I have pursued the chemical functionalization of graphene via both covalent and non-covalent methods. First, I have explored the self-assembly of organic semiconducting molecules into ordered monolayers on graphene, and their characterization using atomic resolution scanning tunneling microscopy (STM). These organic layers can serve as high quality seeding layers for the atomic layer deposition (ALD) of oxides that act as gate dielectrics in graphene electronics. Second, I have studied the direct covalent attachment of chemical groups onto the graphene lattice from aryl diazonium salts. The chemical reactivity of graphene toward this reaction was found to depend strongly on the nature of the underlying substrate, which influences the Fermi level in graphene, as shown by Raman spectroscopic mapping. Finally, I have developed new methods in the spatial patterning of graphene chemistry via scanning probe lithography and reactivity imprint lithography, which will enable new applications in electronic devices and chemical sensors. The insights into the interactions of graphene with organic molecules will be applied toward newly emerging transition metal dichalcogenide nanomaterials.

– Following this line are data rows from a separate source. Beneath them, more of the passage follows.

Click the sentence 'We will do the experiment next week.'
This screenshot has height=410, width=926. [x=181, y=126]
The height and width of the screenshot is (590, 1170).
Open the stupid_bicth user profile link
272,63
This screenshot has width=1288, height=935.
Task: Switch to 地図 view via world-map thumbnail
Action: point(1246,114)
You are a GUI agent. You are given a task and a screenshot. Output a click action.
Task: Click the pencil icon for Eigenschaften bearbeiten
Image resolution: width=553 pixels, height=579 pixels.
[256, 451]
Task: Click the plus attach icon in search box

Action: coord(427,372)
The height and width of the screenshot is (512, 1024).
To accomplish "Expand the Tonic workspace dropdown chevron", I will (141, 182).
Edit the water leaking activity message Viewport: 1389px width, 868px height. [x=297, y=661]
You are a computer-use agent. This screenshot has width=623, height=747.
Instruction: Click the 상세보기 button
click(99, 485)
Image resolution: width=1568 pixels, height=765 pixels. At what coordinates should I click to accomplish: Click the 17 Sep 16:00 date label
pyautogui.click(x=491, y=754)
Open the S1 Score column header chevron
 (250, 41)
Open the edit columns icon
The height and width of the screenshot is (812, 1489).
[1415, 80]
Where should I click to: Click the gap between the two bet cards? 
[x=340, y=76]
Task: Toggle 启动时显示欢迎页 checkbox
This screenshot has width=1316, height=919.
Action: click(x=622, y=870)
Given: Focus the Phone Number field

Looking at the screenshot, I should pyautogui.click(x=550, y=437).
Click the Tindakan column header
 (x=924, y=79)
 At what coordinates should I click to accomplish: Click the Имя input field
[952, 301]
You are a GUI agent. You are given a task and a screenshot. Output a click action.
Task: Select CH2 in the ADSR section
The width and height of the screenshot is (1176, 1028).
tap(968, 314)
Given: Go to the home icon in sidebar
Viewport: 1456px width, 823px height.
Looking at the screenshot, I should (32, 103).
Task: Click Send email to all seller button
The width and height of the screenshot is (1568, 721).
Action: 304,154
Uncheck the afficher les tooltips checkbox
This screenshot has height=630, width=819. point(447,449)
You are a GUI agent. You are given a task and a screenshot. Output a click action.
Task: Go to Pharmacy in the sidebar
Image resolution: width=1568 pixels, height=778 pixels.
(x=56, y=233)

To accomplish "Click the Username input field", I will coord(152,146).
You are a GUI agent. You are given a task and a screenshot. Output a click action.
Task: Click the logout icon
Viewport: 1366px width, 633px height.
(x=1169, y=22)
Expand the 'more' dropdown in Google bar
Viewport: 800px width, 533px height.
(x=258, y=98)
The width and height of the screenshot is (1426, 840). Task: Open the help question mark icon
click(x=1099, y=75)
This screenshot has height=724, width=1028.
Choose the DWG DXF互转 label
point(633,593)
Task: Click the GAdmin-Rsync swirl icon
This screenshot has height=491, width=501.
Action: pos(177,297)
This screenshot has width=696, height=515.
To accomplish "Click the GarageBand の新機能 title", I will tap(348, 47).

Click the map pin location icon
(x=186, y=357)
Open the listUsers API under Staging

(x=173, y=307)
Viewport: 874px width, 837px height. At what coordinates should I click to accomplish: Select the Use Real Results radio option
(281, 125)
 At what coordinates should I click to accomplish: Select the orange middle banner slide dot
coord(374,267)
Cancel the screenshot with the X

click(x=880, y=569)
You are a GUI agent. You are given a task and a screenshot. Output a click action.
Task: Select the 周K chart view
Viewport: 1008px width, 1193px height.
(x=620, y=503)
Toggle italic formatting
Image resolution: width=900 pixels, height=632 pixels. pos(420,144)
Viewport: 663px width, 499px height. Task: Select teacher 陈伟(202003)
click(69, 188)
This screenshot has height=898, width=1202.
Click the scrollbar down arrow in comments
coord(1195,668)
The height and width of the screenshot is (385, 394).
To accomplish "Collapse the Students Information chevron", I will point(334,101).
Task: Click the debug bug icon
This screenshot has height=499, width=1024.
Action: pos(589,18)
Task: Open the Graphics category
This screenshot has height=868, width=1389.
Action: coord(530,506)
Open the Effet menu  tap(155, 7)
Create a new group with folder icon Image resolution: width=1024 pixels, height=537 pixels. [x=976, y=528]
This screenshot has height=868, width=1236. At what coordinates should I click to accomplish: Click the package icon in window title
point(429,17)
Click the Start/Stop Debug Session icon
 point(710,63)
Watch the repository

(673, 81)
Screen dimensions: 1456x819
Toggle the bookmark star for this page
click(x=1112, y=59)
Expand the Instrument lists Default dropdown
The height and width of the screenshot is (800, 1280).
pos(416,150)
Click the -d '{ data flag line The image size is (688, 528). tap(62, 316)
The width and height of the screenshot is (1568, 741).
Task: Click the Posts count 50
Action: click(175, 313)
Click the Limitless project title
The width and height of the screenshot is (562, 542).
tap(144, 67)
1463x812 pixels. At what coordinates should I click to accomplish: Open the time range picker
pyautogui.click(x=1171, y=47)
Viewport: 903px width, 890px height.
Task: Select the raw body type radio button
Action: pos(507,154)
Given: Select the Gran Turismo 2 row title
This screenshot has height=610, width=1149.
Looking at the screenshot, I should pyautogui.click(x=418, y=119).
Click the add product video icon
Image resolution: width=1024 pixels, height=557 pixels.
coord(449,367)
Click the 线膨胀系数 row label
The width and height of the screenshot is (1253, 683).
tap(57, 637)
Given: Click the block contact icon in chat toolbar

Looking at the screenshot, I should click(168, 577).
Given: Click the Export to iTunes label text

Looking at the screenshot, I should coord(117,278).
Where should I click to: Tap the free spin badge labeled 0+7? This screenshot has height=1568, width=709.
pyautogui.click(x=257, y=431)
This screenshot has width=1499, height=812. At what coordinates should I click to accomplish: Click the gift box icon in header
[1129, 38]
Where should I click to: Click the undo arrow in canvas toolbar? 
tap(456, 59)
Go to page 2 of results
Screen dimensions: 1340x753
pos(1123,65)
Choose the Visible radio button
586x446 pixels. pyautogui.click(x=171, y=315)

  1. Q. H. Wang and M. C. Hersam, “Room temperature molecular-resolution characterization of self-assembled organic monolayers on epitaxial graphene”, Nature Chemistry, 1, 206-211 (2009).
  2. Q. H. Wang and M. C. Hersam, “Sub-5 nm Nanopatterning and Templating of Non-Covalent Organic Monolayers on Graphene”, Nano Letters, 11, 589 (2011).
  3. Q. H. Wang, Z. Jin, K. K. Kim, J. Kong, A. J. Hilmer, G. L. C. Paulus, C.-J. Shih, J. D. Sanchez-Yamagishi, K. Watanabe, T. Taniguchi, P. Jarillo-Herrero, and M. S. Strano, “Understanding and Controlling the Substrate Effect on Graphene Electron Transfer Chemistry via Reactivity Imprint Lithography”, Nature Chemistry, 4, 724 (2012).
  4. Q. H. Wang, K. Kalantar-Zadeh, A. Kis, J. N. Coleman, and M. S. Strano. “Electronics and Optoelectronics of Two-Dimensional Transition Metal Dichalcogenides”, Nature Nanotechnology, 7, 699 (2012).